**Excerto do texto:**
>>>>

Bruno Faria Lopes 07 de dezembro de 2024 às 10:24

Figura decisiva e também divisiva, Soares esteve em praticamente todos os momentos-chave da vida política portuguesa, antes e sobretudo depois do 25 de Abril. Há muita luz, mas também alguma sombra no seu enorme legado.

Mário Soares tem o seu legado associado sobretudo à democracia em Portugal, mas quando o 25 de Abril aparece na sua biografia, feita por Joaquim Vieira, já lá vão mais de 400 páginas - antes já Soares fora comunista e depois dissidente do PCP, já fundara o embrião do PS e o próprio PS, já fora advogado, já estivera preso várias vezes, já fora desterrado e exilado. Depois da revolução, Soares foi o político mais importante na transição e consolidação da democracia portuguesa - atrás das 11 eleições em que foi candidato (ganhou duas legislativas, duas presidenciais e umas europeias) está o seu legado, muitas vezes esquecido ou mal interpretado, agora em foco por ocasião do centenário do seu nascimento. As onze histórias abaixo - breves apontamentos sobre mais de 70 anos de vida política - ilustram o impacto que o político socialista teve em vários momentos chave ou em aspetos da cultura do regime democrático.

DR/Arquivo Medialivre

O "ballet Rose" e o desterro

Mário Soares já fora detido várias vezes pela PIDE, a polícia política do Estado Novo, antes de ser desterrado pelo regime para São Tomé e Príncipe: a primeira vez foi em 1946 com 21 anos; mas o período maior de cadeia foram os seis meses que passou no Aljube e em Caxias em 1961, por causa do Programa para a Democratização da República, no qual trabalhara. Ficou sem o passaporte mais do que uma vez, negaram-lhe a carta de condução durante dois anos, não o deixaram ter o diploma de professor do ensino particular - na cadeia passou pelo isolamento (mais de um mês em 1962) e à tortura do sono, contou mais tarde.

<<<<

**Dados recolhidos:**
>>>>

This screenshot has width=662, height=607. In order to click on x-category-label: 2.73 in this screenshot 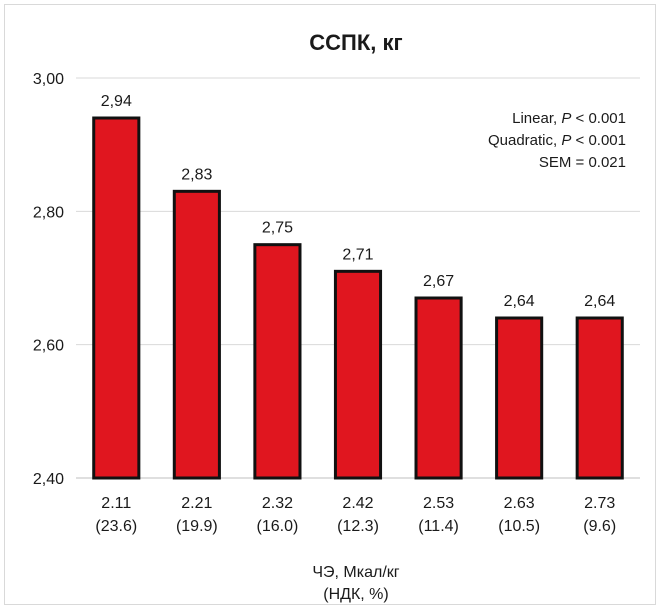, I will do `click(600, 504)`.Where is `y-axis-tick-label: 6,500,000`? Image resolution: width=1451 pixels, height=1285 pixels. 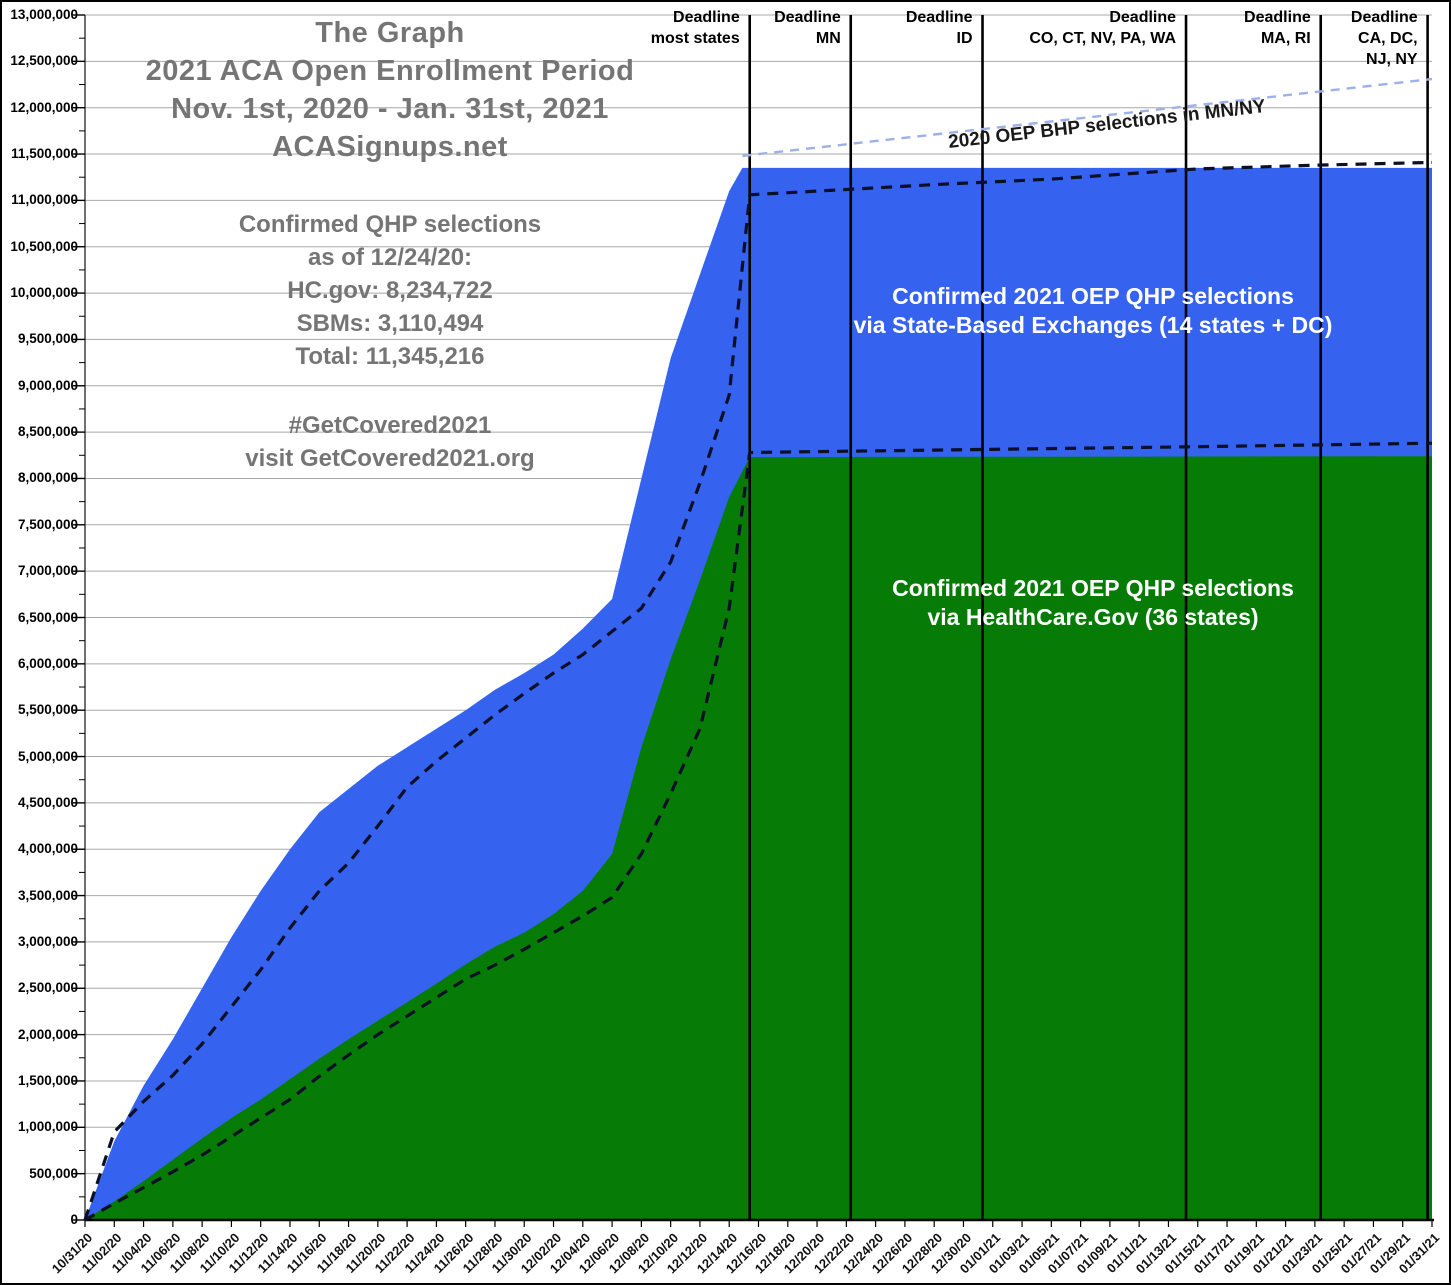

<<<<

**O que fazer:**
Reproduza, sem qualquer alteração, o trecho do texto sobre Mário Soares que vai de "DR/Arquivo Medialivre" a "contou mais tarde.". Não é preciso consultar o material.

**Caixa de resposta:**
DR/Arquivo Medialivre

O "ballet Rose" e o desterro

Mário Soares já fora detido várias vezes pela PIDE, a polícia política do Estado Novo, antes de ser desterrado pelo regime para São Tomé e Príncipe: a primeira vez foi em 1946 com 21 anos; mas o período maior de cadeia foram os seis meses que passou no Aljube e em Caxias em 1961, por causa do Programa para a Democratização da República, no qual trabalhara. Ficou sem o passaporte mais do que uma vez, negaram-lhe a carta de condução durante dois anos, não o deixaram ter o diploma de professor do ensino particular - na cadeia passou pelo isolamento (mais de um mês em 1962) e à tortura do sono, contou mais tarde.